В последнем, по-моему, не только истоки драмы Василия Сталина, но и самого Иосифа Виссарионовича.
В итоге Людмиле Уваровой по требованию трусливого директора, о котором писал Сталину учитель Мартышин, пришлось покинуть спецшколу № 2.
С грехом пополам окончив школу, Василий Сталин пошел было в артиллерийское училище, по следам сводного брата Якова, но вскоре передумал и в 1939 году поступил в Качинское авиационное училище, в Крыму.
Движение, быстрота, полет — характер Василия. Еще подростком он лихо водил мотоцикл — потом пересел в автомобиль. Любая машина была ему послушна. Особенно лих бывал Василий на поворотах.

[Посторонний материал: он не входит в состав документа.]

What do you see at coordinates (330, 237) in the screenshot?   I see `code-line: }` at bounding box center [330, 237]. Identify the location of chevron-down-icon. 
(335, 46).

С юности любил он веселые компании. Охранники приучили его к водке, а он шумно разливал ее друзьям и знакомым. Подростки, потом юноши, потом молодые мужчины вместе с Василием гоняли в футбол, проводили утренники на рыбалках, гоняли охотничьих собак, парились в бане. Он был, что называется, «свой парень».
Вот малоизвестное воспоминание о Василии в период его учения в Качинской школе:
«Василий Сталин на своем «Харлее» и в кожанке прибыл под Севастополь, учиться. Он, Долгушин, Гаранин, Ветров москвичи были, своей командой держались. Жил Василий не с нами в казарме, а в доме комсостава. В гараже выпьет — и на мотоцикл. Чуть не разбился однажды. Вывихнул ногу, попал в госпиталь, оттуда прямиком в нашу эскадрилью. Вдогонку телеграмма. Текст и сейчас наизусть помню: «Курсанта Сталина содержать на общих основаниях. И.Сталин».

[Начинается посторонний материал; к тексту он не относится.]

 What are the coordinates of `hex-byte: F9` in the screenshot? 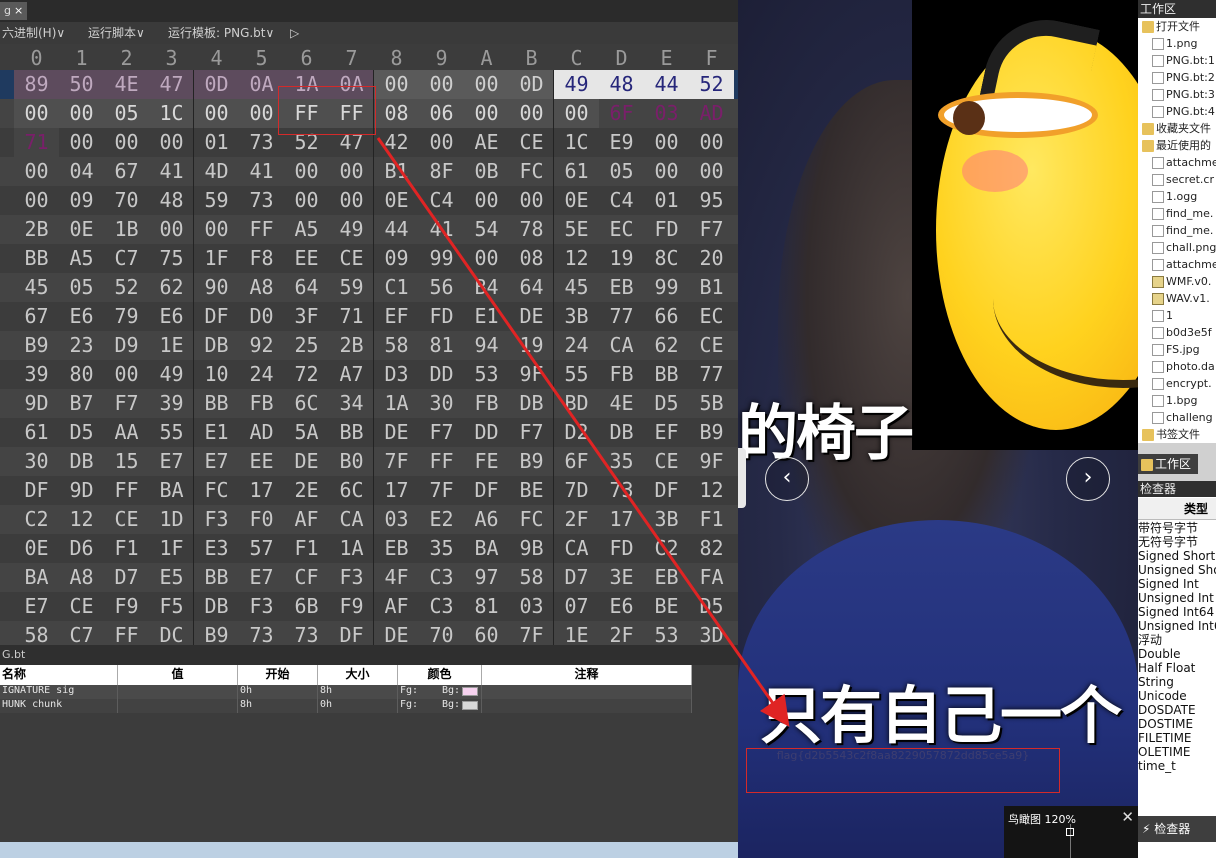 It's located at (126, 606).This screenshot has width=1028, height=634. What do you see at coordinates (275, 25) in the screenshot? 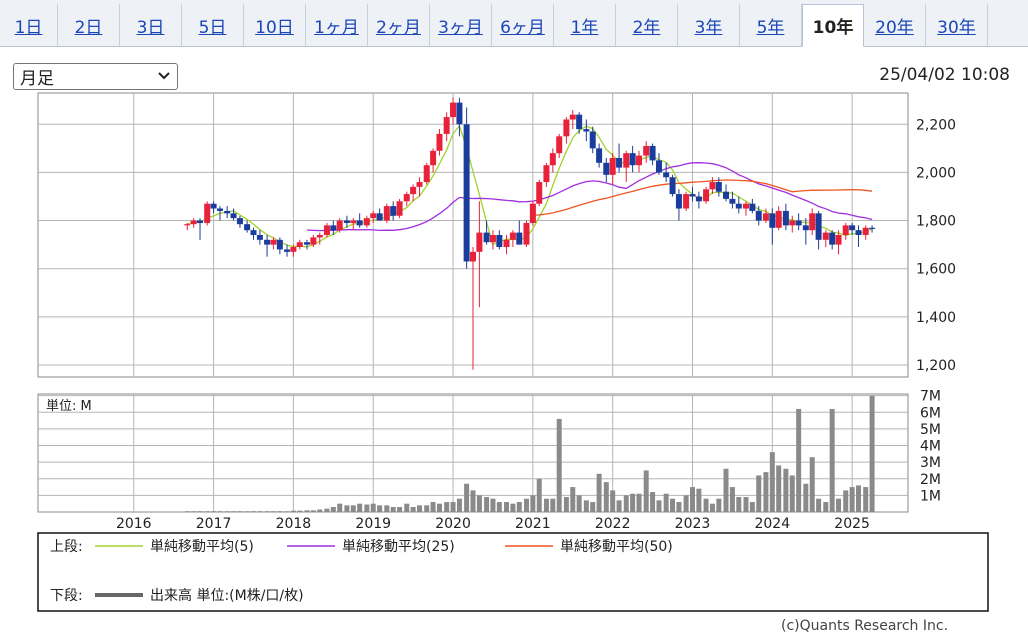
I see `tab-4: 10日` at bounding box center [275, 25].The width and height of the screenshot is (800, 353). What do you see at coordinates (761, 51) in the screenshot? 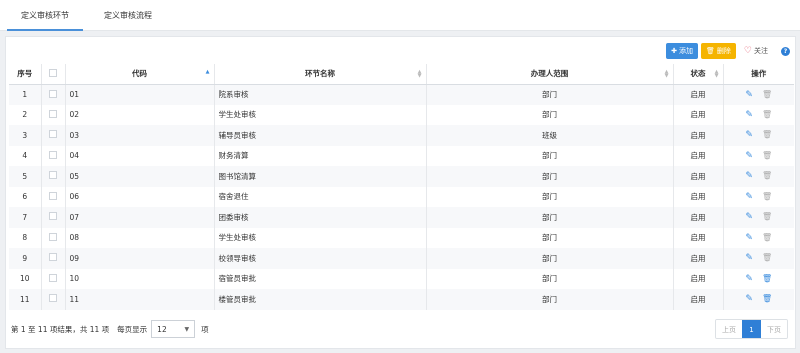
I see `follow-button-label: 关注` at bounding box center [761, 51].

Перевели Василия в казарму на 30 человек. Вообще он казался простым парнем. В курилку зайдет, всех «Казбеком» угостит.
Обучались мы на И-16. Строгая машина. Много жизней унесла. Василий, правда, на И-16 летать отказался. Специально для него оборудовали ДС-16".
С белокурой москвичкой Галиной Бурдонской Василий встретился на привилегированном катке на Петровке.
Позднее, в годы моей юности, я несколько раз приходила на этот каток. Туда можно было попасть только по блату. Подруга моей матери, знаменитая актриса Вера Марецкая, достала нам с ее дочкой Машей два абонемента на вечернее катание.